[INFORMATION GIVEN start]

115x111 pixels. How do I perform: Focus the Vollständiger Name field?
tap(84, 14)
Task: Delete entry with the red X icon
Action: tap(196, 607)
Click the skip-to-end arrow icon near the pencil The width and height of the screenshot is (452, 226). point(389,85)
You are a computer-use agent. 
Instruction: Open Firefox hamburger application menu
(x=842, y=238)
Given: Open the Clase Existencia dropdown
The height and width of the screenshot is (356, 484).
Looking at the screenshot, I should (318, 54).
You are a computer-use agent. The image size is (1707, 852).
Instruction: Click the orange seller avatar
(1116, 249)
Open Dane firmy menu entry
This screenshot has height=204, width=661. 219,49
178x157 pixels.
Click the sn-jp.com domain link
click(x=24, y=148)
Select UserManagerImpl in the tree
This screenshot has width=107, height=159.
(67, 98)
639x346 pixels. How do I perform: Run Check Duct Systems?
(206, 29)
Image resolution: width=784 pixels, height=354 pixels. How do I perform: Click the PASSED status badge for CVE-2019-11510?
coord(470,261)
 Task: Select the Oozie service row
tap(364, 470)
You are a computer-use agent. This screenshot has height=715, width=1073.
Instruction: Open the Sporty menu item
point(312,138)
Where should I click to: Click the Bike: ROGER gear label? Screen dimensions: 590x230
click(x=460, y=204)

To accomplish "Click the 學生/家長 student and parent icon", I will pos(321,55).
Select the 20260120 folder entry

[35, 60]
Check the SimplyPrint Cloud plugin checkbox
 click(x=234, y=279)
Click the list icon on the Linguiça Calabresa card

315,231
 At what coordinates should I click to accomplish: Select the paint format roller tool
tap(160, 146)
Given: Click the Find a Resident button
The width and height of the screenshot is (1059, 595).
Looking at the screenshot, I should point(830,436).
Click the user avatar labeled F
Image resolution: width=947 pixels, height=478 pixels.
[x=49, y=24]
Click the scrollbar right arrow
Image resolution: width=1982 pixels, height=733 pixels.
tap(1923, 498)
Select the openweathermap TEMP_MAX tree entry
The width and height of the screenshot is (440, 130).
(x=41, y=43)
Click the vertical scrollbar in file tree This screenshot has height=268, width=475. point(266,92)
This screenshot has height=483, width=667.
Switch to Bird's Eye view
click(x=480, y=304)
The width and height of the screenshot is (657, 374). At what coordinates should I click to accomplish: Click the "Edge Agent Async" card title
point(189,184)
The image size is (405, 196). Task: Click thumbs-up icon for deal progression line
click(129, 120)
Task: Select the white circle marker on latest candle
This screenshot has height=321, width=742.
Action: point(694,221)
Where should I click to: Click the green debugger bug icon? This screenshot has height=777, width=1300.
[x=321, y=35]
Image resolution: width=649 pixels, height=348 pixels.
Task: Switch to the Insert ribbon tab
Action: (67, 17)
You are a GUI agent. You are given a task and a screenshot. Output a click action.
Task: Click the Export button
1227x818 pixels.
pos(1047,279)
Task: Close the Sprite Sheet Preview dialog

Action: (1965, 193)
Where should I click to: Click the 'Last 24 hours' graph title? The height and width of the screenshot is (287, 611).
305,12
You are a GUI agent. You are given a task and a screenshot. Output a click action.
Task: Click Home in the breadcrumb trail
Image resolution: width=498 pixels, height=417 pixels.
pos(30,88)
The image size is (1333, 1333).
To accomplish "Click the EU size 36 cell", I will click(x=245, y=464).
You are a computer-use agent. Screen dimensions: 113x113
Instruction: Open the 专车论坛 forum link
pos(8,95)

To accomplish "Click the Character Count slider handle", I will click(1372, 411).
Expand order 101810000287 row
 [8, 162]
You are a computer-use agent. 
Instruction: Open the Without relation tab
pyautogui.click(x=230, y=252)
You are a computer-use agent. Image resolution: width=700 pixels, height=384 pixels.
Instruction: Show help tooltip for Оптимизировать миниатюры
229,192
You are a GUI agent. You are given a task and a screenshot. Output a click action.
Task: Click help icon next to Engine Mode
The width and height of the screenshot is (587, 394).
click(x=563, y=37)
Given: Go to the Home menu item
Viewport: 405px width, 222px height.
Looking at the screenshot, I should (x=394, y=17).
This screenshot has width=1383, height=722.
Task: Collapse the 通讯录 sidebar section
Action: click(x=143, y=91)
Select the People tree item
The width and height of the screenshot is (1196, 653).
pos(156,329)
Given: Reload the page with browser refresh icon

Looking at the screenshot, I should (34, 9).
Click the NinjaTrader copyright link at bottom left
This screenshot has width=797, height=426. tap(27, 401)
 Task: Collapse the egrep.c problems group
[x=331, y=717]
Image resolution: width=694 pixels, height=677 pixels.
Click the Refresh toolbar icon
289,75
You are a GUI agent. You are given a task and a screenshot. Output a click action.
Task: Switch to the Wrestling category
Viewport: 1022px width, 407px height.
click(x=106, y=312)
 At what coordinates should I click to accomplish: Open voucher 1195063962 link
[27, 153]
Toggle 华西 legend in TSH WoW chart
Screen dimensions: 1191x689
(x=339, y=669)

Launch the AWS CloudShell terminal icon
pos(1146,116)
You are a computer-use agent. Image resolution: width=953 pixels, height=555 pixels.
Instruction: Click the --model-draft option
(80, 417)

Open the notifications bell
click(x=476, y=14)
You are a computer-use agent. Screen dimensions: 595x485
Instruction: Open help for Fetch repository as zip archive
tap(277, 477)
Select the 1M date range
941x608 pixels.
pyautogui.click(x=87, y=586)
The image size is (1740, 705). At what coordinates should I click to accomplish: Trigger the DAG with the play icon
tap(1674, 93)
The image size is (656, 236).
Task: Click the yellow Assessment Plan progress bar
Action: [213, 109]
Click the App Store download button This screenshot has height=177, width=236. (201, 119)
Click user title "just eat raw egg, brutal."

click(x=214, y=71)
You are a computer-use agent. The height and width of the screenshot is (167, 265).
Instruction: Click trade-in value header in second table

[INFORMATION GIVEN end]

Reproduce the items verbatim, beginning at the line that contains "Toggle 华西 legend in TSH WoW chart" and stopping after the final line of the items.

Toggle 华西 legend in TSH WoW chart
Screen dimensions: 1191x689
(x=339, y=669)

Launch the AWS CloudShell terminal icon
pos(1146,116)
You are a computer-use agent. Image resolution: width=953 pixels, height=555 pixels.
Instruction: Click the --model-draft option
(80, 417)

Open the notifications bell
click(x=476, y=14)
You are a computer-use agent. Screen dimensions: 595x485
Instruction: Open help for Fetch repository as zip archive
tap(277, 477)
Select the 1M date range
941x608 pixels.
pyautogui.click(x=87, y=586)
The image size is (1740, 705). At what coordinates should I click to accomplish: Trigger the DAG with the play icon
tap(1674, 93)
The image size is (656, 236).
Task: Click the yellow Assessment Plan progress bar
Action: [213, 109]
Click the App Store download button This screenshot has height=177, width=236. (201, 119)
Click user title "just eat raw egg, brutal."

click(x=214, y=71)
You are a computer-use agent. The height and width of the screenshot is (167, 265).
Instruction: Click trade-in value header in second table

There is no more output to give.